Ans. So, the best way to answer is when you cannot calculate the limit h->0 [f(x + h) – f(x)] / h or when it is not valid.

**Q. Why is instantaneous rate of change important?**

Ans. So, this is because the instantaneous rate of change is analogous to a particular point. Therefore, it also explains why some points have an undefined rate of change.

**Q. What are the two ways to determine the instantaneous rate of change?**

Ans. So, you can calculate it either via calculus to get the derivative of a function or from a graph by the slope of a tangent line to the curve. Moreover, we have already seen the process of finding both methods in detail. Scroll up and check the “calculus” and “from graph” sections for better understanding.

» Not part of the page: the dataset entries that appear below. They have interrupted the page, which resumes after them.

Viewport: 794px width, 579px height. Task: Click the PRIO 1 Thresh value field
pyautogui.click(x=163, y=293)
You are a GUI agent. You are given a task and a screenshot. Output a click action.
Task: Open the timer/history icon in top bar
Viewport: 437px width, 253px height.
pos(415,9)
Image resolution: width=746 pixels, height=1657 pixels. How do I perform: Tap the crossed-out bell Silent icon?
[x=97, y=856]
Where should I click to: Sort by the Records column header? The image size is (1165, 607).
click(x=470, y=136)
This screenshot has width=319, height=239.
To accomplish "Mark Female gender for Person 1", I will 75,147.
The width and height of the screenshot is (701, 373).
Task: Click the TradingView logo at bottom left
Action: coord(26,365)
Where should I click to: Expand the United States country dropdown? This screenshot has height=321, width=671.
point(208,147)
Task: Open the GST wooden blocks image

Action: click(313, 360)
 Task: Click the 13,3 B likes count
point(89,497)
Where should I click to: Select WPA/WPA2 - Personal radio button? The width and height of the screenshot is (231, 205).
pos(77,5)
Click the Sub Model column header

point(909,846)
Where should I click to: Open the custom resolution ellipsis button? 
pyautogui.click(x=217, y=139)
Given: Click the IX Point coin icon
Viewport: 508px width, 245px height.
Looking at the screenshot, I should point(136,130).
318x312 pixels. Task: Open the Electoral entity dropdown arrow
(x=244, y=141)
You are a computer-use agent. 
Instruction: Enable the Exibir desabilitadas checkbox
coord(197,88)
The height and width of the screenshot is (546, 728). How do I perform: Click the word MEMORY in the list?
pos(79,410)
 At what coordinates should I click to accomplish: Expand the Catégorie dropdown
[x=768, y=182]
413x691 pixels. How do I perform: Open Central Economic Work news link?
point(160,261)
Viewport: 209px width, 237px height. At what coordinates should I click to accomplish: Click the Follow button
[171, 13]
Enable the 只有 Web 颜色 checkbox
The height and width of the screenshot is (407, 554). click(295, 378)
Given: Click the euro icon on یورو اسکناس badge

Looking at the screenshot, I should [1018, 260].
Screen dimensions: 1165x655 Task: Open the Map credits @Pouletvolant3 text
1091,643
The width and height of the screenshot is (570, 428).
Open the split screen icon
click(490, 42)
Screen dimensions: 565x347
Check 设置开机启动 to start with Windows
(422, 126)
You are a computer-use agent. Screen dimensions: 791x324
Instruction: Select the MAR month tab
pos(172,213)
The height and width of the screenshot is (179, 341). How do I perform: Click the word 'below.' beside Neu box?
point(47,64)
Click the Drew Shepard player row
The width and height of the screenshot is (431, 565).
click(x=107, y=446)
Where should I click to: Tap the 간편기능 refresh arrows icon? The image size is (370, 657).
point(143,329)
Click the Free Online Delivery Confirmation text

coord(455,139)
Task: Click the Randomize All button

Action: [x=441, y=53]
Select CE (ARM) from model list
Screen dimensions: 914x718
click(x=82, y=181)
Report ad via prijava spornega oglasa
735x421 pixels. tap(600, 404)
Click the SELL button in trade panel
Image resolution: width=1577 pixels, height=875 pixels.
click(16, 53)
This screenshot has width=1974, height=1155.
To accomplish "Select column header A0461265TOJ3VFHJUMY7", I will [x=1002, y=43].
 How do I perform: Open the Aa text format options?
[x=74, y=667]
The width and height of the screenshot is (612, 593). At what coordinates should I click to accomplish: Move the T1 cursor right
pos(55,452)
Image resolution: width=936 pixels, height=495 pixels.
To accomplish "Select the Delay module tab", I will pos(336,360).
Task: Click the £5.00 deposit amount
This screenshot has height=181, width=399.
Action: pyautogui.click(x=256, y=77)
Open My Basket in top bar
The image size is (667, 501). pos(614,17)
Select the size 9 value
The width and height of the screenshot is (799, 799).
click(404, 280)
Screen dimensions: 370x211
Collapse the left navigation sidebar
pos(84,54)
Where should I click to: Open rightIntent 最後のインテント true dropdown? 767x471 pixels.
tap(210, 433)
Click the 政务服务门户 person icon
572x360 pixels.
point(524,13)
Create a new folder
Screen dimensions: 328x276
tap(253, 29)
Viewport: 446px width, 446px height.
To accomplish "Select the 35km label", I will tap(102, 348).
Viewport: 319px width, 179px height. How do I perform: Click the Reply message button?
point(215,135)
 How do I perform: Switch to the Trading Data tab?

**Q. What is the difference between the average rate of change and instantaneous rate of change?**

Ans. So, the average rate of change gives you the rate of change over a much longer period. Moreover, it calculates the slope of the secant line using the algebraic formula of finding a slope. On the other hand, for the instantaneous one, you are calculating the change at a particular point. So, the change is infinitesimally small. Moreover, you find this by calculating the slope of the tangent line.

**Q. Is instantaneous change possible?**

Ans. If your question means whether instantaneous change is possible at a single point, it might be a no. So, in real life for instantaneous change in position, you would need infinite velocity. Moreover, for instantaneous change in velocity, you would need infinite acceleration. However, gaining infinite velocity or infinite acceleration is quite impossible in reality.

**Q. Is instantaneous rate positive or negative?**

Ans. So, the instantaneous rate of change can be either positive or negative. If the change denotes an increase, it will be positive. However, if it denotes a decrease, it will be negative. Moreover, it can also be zero if there is no change.